(Records of interface elements)
━━━━━━━━━━━━━━━━━━━━━━━━━━━━━━

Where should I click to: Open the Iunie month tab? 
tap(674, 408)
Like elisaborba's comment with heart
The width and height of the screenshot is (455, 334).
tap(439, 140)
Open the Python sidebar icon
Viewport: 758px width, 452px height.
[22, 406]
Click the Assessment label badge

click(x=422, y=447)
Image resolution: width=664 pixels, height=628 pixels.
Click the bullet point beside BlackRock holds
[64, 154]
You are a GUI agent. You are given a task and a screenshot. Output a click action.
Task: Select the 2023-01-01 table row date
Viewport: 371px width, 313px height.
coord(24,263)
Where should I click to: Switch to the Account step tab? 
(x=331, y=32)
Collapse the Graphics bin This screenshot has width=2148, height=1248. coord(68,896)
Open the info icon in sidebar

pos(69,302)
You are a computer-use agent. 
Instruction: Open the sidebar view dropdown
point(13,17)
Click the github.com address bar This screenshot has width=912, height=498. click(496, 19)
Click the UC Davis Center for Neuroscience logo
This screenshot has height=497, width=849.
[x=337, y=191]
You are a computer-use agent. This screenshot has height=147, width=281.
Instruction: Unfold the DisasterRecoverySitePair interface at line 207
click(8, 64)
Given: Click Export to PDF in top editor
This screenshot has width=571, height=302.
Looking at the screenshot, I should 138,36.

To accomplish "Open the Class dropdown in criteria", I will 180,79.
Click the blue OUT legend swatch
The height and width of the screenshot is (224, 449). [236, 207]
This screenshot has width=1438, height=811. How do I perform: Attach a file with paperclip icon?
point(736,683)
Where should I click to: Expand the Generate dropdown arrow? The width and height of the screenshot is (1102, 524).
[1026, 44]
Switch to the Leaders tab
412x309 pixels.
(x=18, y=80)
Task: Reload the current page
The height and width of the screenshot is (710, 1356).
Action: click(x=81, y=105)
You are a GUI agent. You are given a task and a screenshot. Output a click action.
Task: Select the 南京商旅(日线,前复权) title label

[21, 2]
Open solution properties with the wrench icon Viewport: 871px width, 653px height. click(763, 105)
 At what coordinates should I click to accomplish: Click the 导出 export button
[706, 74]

━━━━━━━━━━━━━━━━━━━━━━━━━━━━━━

EXERCISE DIRECTIONS:
Gather every line above that contains the word "pixels", copying each one in full.

OUTPUT FOR THIS EXERCISE:
Image resolution: width=664 pixels, height=628 pixels.
412x309 pixels.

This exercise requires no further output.